MUMBAI (Reuters) - Morgan Stanley expects to more than triple its clients at its India wealth management unit over the next four years as the U.S. money manager ramps up operation to tap the country's growing rich.
Himanshu Bhagat and Amitava Neogi, both executive directors at the Indian private banking unit, said a stock market surge and rising optimism about a global recovery have helped attract nearly 300 clients since launch last September.
"We target to get around 1,000 client families over the next 3-4 years," Bhagat told Reuters in an interview.
India is fast emerging as a magnet for global wealth managers because of its growing economy and rising income of a middle class that is larger than the population of the United States.
Canara Robeco Asset Management estimates India's middle class at more than 400 million people.

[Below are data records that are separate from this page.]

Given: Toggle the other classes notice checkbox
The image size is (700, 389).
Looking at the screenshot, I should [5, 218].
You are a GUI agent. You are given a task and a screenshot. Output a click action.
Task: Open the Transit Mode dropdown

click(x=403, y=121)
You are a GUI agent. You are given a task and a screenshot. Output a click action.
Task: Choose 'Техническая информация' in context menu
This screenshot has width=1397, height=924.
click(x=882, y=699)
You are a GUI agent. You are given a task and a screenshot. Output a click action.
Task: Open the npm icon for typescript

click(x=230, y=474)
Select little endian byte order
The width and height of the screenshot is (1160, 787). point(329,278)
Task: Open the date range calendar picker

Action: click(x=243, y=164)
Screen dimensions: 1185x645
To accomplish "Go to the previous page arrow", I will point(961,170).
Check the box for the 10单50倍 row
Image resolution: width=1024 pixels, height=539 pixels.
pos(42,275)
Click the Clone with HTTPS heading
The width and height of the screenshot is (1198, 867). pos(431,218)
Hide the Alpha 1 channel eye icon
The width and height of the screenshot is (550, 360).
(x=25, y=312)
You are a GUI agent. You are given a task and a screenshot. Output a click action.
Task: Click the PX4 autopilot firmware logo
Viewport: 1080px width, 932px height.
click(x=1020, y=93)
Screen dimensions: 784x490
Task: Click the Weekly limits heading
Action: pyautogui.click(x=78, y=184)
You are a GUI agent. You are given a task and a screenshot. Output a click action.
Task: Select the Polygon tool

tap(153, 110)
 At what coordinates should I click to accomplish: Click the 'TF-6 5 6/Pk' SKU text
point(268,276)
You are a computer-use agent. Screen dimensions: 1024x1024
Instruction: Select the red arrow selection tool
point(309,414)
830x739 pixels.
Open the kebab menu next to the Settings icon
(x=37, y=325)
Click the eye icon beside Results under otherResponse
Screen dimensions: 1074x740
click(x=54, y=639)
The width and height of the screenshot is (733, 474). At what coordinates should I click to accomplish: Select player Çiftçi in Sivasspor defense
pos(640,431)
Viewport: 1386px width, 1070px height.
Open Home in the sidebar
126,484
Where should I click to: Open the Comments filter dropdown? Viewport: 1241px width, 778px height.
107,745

Consultant Celent forecasts Indian wealth industry to manage about $1 trillion worth of assets by 2012, an opportunity that has attracted the likes of Barclays, Societe Generale and Credit Suisse.
Morgan Stanley's private banking unit has 100 staff in India, including 36 relationship managers across four large cities such as Mumbai and New Delhi. It hopes to hire more than 50 people in the next three years.
"We are continuously hiring," Bhagat said.
The firm is also advising clients to buy foreign equities to diversify globally, a trend yet to pick up in India even though local regulations allow each individual to invest up to $200,000 overseas every year.
"There are emerging frontier markets like Vietnam, Sri Lanka which they should be looking at. There are also distressed opportunities in Europe and the U.S. We are advising our clients to evaluate this option," Bhagat said.
Morgan Stanley hopes to offer onshore wealth management services in Vietnam and China to boost Asia presence.
India's main stock index has surged almost 90 percent from its 2009 trough hit in early March, powered by nearly $9 billion of foreign fund inflows.
"We are overweight on Indian equity in our model portfolios and urge our clients to buy on the dips," Neogi said.
Better quarterly earnings have improved the case for India investment, he said, adding the market was nearly at 2003 levels after. Foreign funds that had whittled down their India holding to meet redemption pressures were now keen to build up exposure.
Bhagat said Indian clients were now more willing to take risk after a revival in markets.
The industry had suffered a blow last year as the number of rich in India fell by nearly a third to 84,000, the fastest drop in the world after Hong Kong, after a record 52 percent fall in local shares hurt the net worth of individuals.